The Irish wolfhound is the tallest dog in the world, they can reach up to 7 ft. tall if standing on their hind legs. They are the largest dog in the sighthound group. They are about 32 inches tall at the withers and about 120 lbs.
The Irish wolfhound as the name indicates originated in Ireland and is considered an ancient breed. Celtic writings dating back to 273 BC mention them, so they have been around for quite a while. They have always been quite admired by nobility and were often given as gifts amongst royalty.
They were used as a war dog and to hunt wild boar, deer and wolf, they were in fact so good at their hunting jobs that in the 19th century they came close to extinction when the number of prey dwindled. But thankfully the breed was revived and now Irish wolfhounds can be found almost anywhere.
They have a rough and wiry coat that needs to be brushed about once a week. Their coat is longer around the eyes and bottom jaw, they come in several shades: grey, brindle, fawn, red, black and white. They have long legs that are actually stronger than they look, a long curved tail, small ears and a long muzzle.
Irish wolfhounds are good indoor pets because they are not super active and they tend not to bark, but they do need space, lots of space to stretch out, so they tend not to do great in apartments. They are not really meant to deal with stairs so they are happier in a one flight home with a fenced-in yard to frolic in. They enjoy long walks that are needed to maintain their enormous bodies, but other than that they are happy to lie on the couch. Since they are sighthounds they will chase prey and a secure fence is necessary to keep them in your yard.
Irish wolfhounds can grow about a pound a day so early training will be best. They tend to be quite friendly with other dogs and humans but unless they are taught at an early age to socialize with other indoor pets they will think them fair game and revert to their prey drive.
These dogs are known for being docile and very patient which makes them quite a good dog for homes with younger children. They are loving, patient, magnificent creatures that need a caring family who understands that their lifetime is short. On average an Irish wolfhound’s life span is of 6 to 8 years. They are so large that they often have problems with their hearts and bones. Always look for a reputable breeder to reduce the likelihood of illness and meet the parents to get a better idea of what kind of dog your puppy will grow into.
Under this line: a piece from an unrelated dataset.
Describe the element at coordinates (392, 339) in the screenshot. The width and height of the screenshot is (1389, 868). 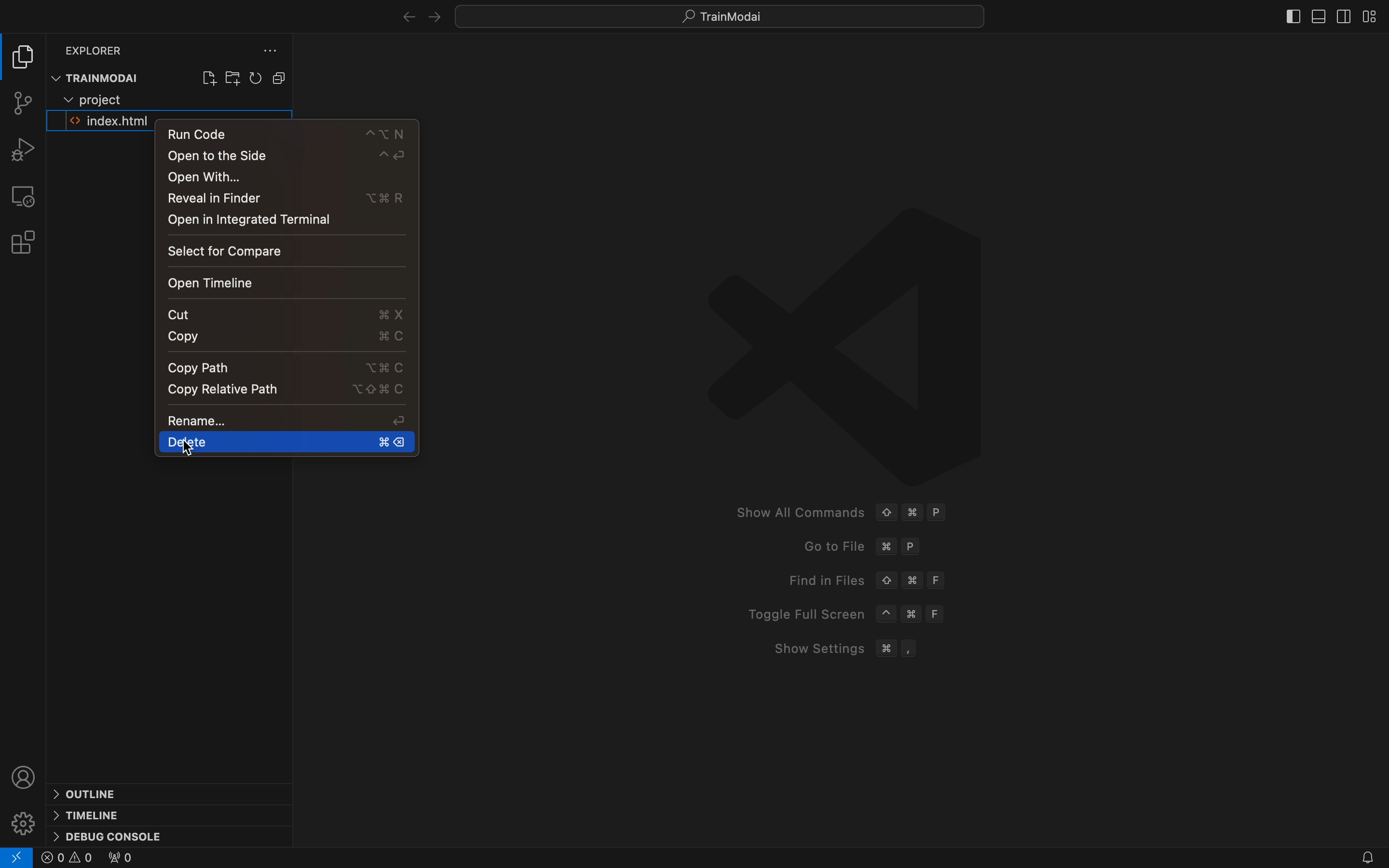
I see `C` at that location.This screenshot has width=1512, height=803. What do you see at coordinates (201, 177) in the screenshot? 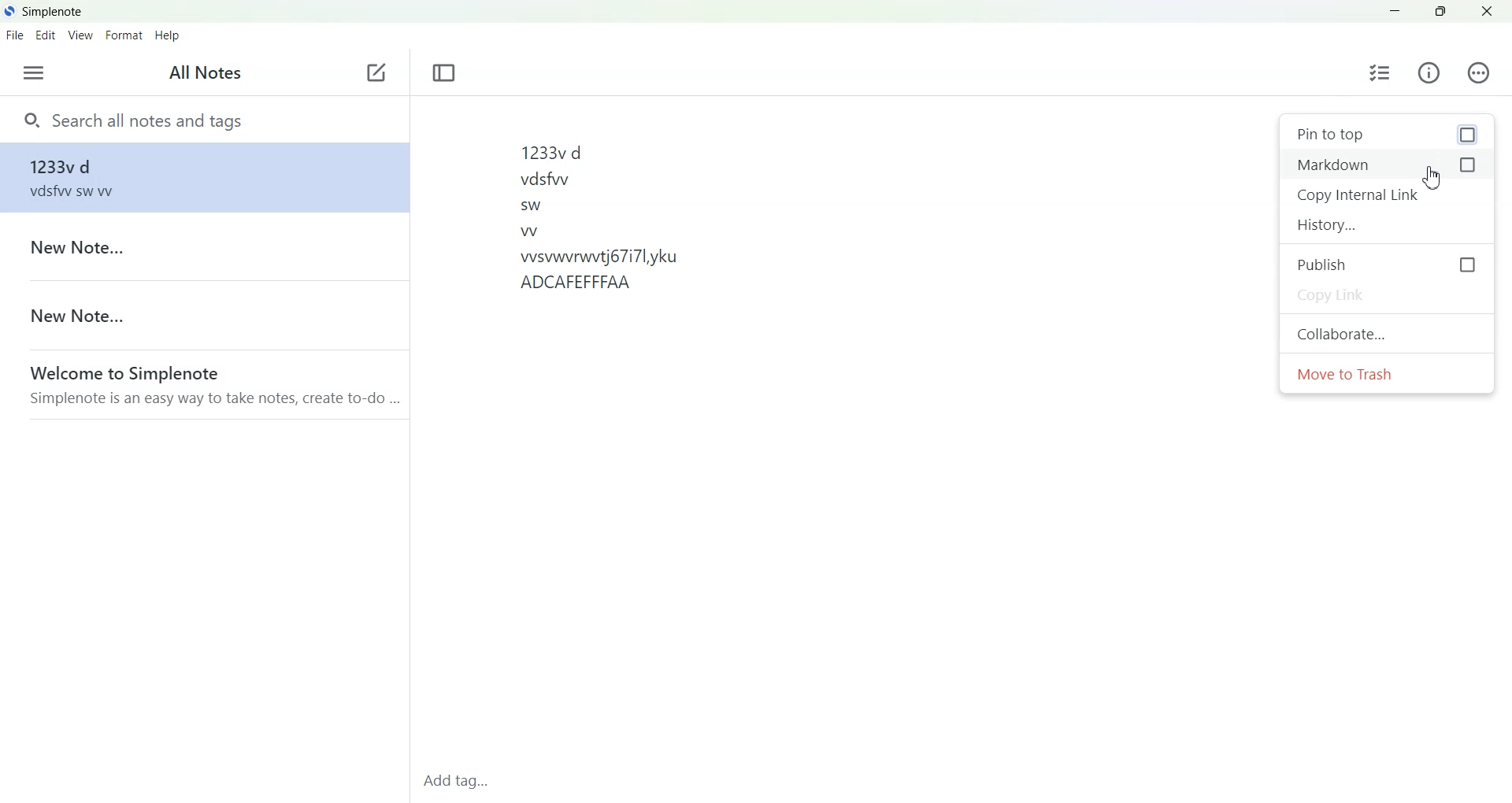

Irish wolfhounds can eat up to 24lbs of food each week so it is important to budget for that if you are thinking of adding one to your family. Remember that they will need space and that like most giant breeds, they are puppies for a long time about 18 to 24 months. Regardless of their size, Irish wolfhounds are not ponies! They should not be ridden by anyone and should not be made to pull carts, as they can be easily hurt.